Steggall v. Steggall

264 N.W. 842 | Mich. | 1936

This is a bill for an accounting filed by plaintiff, aged 40 and an only child, against his father, aged 82 and a widower, as to moneys paid for the remodeling of defendant's home into a three-family apartment, together with additional moneys paid for maintenance, repairs, taxes and upkeep of the premises, as well as for necessaries furnished both the father and mother, plaintiff claiming an equitable lien upon the lands and premises described therein.

The home in which the parties resided for many years was purchased by defendant in 1906 and title was held jointly by the father and mother until the latter's death in 1926. According to plaintiff, the oral agreement upon which his claim is based was made in 1925 and renewed in 1928, after the mother's death. Defendant admits that practically all the funds were provided by plaintiff, but he denies the existence of an agreement, oral or otherwise. He makes no explanation of the unusual transaction except that plaintiff and his wife were to live in part of the premises and he expected to have a good home *404 with them. Disagreements between the two families living under the one roof resulted in defendant leaving the home and plaintiff filing the bill.

The unsatisfactory record consists of the usual broad claims and strenuous denials, seasoned with charges and counter-charges that have no hearing on the real issue. During the period covered by the testimony, no records were kept by either party covering either expenditures made or rentals received, nor are there any writings bearing on the claimed agreement that the son was to pay the expenses of remodeling, the general upkeep and maintenance of the premises, and provide a home for the father until his death when the subject-matter of the controversy was to become the property of the son.

···

▶ **The problem**:
Carry on the Steggall v. Steggall opinion, starting right after its last sentence. The records that follow come from a different source than the Steggall v. Steggall opinion.

▶ **Recorded information**:
···

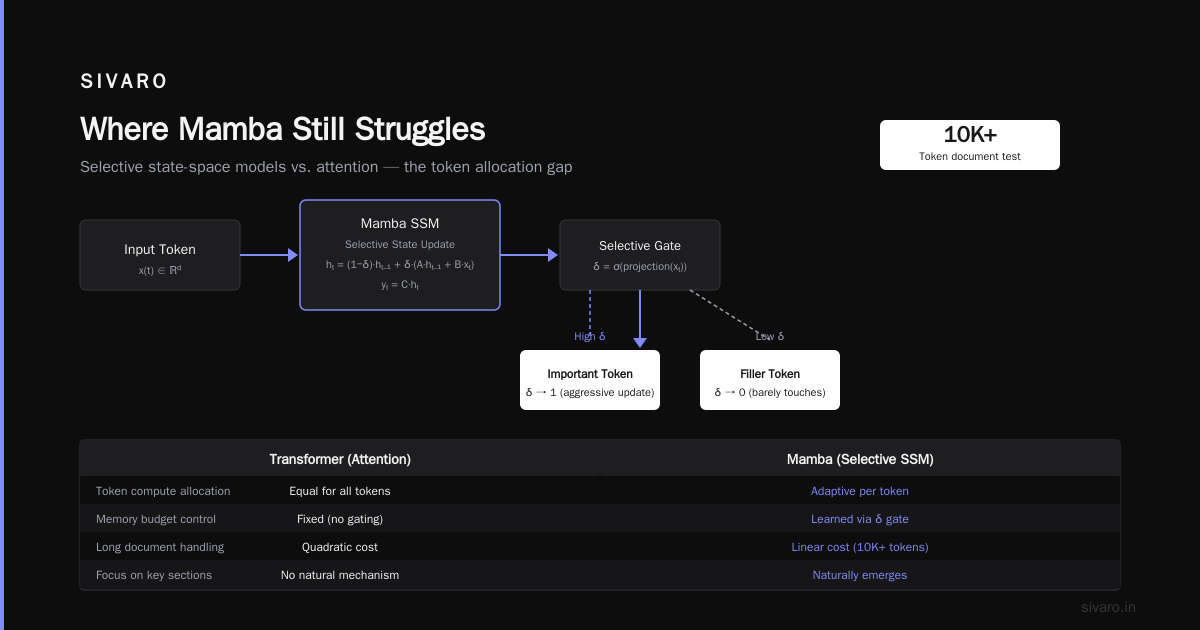Select the Selective Gate node
This screenshot has width=1200, height=630.
pos(640,255)
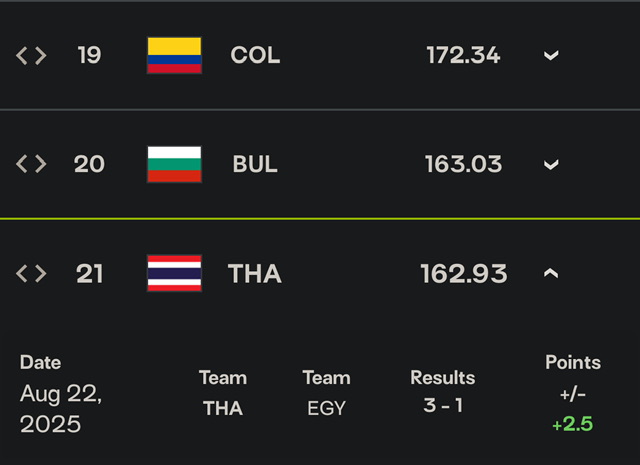
Task: Click rank movement arrows beside 21
Action: (x=31, y=273)
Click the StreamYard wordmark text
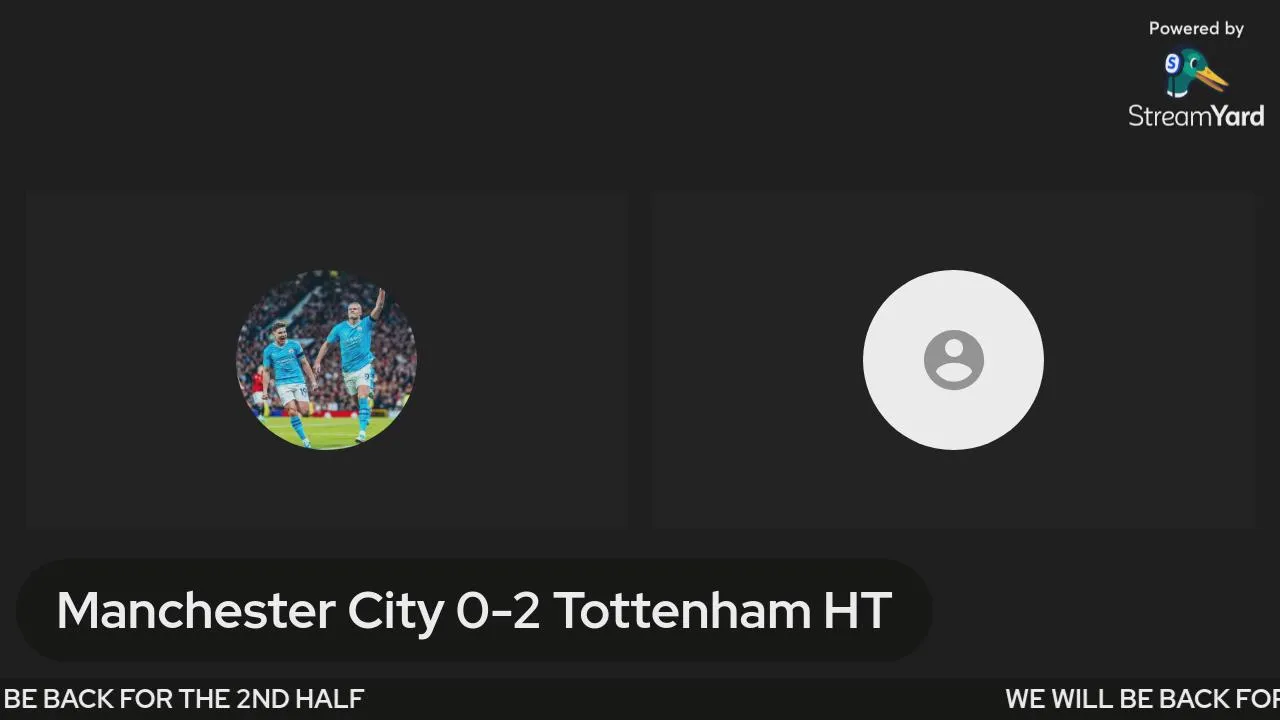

···

▶ **Written answer**:
The trial judge found that the son had expended $9,640 and received rentals of $4,320; he then charged plaintiff $418 for the rental value of his apartment; $950 for cash received from either the father or mother or the proceeds of assurance, and deducted $704 for moneys withdrawn from the father's bank account, determining the balance in plaintiff's favor to be $3,248. All items of maintenance and upkeep while the parties were living together as members of the same household were properly denied. In the absence of an agreement to pay, the presumption is that gratuitous services are rendered by a son in boarding and caring for his father and in maintaining the home. Allen v. Allen, 60 Mich. 635, and In re DeHaan's Estate,169 Mich. 146.

The decree entered below provides that plaintiff have an equitable lien to secure the sum of $3,248, payable, however, at defendant's death, but that defendant have possession, occupancy and control of the premises subject to the lien and that plaintiff surrender possession upon demand by defendant. This *405 would be a rather satisfactory settlement of an unfortunate and disagreeable situation if it were supported by sufficient proofs. In Osgood v. Osgood, 78 Mich. 290, we allowed an equitable lien under somewhat similar circumstances but in that case the testimony was convincing and some correspondence was produced tending to show the facts. In the case before us, however, no records were kept by either party. The only written testimony produced consisted of some withdrawal vouchers and entries in a savings bank book.

We indicated in Cheff v. Haan, 269 Mich. 593, 599, some of the conditions upon which a court of equity will create a lien upon real estate in the absence of a written contract, saying:

"In all cases the person seeking to establish the lien must show that in equity, in good conscience, he is entitled to the lien claimed."

The proofs should be satisfactory and not leave the result to conjecture or guess. We are neither satisfied nor convinced by plaintiff's testimony. He did not sustain the burden of proof. We find no justification, under the evidence in this case, for fastening an equitable lien upon the property of defendant.

The bill is dismissed, with costs of both courts to appellant.

NORTH, C.J., and FEAD, WIEST, BUTZEL, EDWARD M. SHARPE, and POTTER, JJ., concurred.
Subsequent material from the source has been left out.